All this was quite easy; the difficulty lay in making the Veronese Army abandon its excellent position, and in this he succeeded by sending to the attack the saccomanni and other light militia, mounted on horseback for the occasion: those, allowing themselves to be overcome and yielding their ground, drew the Veronese first outside, and then far away from the entrenchments, so that little by little their flank was exposed to the Carraras.
The manoeuvres commenced, Hawkwood with Ubaldini and Ugolotto Biancardo proceeded to survey the ground towards the enemy, and perceiving that this lent itself very well to the plan, with a rapid march moved the camp beyond the canal of Castagnaro, which is derived from the Adige, supporting his troops with its banks. He thus inverted the position, and the Carraras gained the advantage so lightly lost by the Scaligers. He had calculated so well, that the new position was scarcely taken when the Scaligers attacked them with the cry of Scala! Scala!
The enemy was already fatigued and disordered by chasing the saccomanni. It was still much superior in force, amounting in fact to twelve battalions of cavalry, besides a superiority of number, in archers and crossbowmen. The mêlée having begun, Hawkwood confided the lieutenancy of his own battalion to Pietramala, and followed by his page rode rapidly round the field to give another general glance and see how the affair was going.
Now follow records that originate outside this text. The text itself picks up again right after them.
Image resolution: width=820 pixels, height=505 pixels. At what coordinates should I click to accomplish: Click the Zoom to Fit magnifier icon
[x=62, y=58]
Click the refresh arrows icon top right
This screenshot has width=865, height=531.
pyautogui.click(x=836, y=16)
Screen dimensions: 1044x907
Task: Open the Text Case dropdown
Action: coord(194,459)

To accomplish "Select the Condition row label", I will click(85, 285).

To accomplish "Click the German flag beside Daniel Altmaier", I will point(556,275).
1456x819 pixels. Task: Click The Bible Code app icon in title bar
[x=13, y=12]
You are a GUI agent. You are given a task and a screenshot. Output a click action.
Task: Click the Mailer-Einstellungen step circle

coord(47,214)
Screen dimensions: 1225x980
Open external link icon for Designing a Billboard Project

The moment had come “to close the pincers:” he caused the band of Francesco Novello to change its position, for as this prince persisted in fighting, Hawkwood did not wish him to be too much exposed, he would at least leave a way of escape open to him. Then throwing his baton amongst the enemy, drawing his sword and crying to his men not the usual Carro! Carro! (Car), but the ferocious Carne! Carne! (Flesh), fell with his men-at-arms and infantry on the flank of the Scaligers, already engaged too far forward, whilst his clever archers showered their arrows from the bank, till it seemed to be raining. Ordelaffi and Ostasio da Polenta, who with 2500 horse constituted the reserve of the Veronese, made an effort to come to the rescue, but found the road already closed by Hawkwood’s interposition.
The action was rapid in the extreme and the effect instantaneous; the enemy was driven back upon its standards which were thrown to the ground. Francesco Visconti, who guarded them, lost his own flag and was unhorsed. Ordelaffi captain-general, Ostasio da Polenta, the two Dal Verme, Facino Cane, many other captains, and about eighty cavaliers of rank, were nearly all taken prisoners. A thousand nine hundred of the cavalry took to flight, but being energetically followed up they were nearly all taken.
A corps of infantry and Veronese peasants commanded by Giovanni da Isola remained intact on the field. Hawkwood ordered them to yield, but they answered that they would, resist, and so they were cut to pieces.
Relatively to the success there was but little bloodshed in that battle (716 dead and 846 wounded), but the number of prisoners was extraordinary: in all there were 4620, of whom 2620 were soldiers forming part of mercenary companies, and 284 men-at-arms; besides the three famous mitrailleuses cars with their respective bombarde which had not had occasion to throw their hen’s eggs.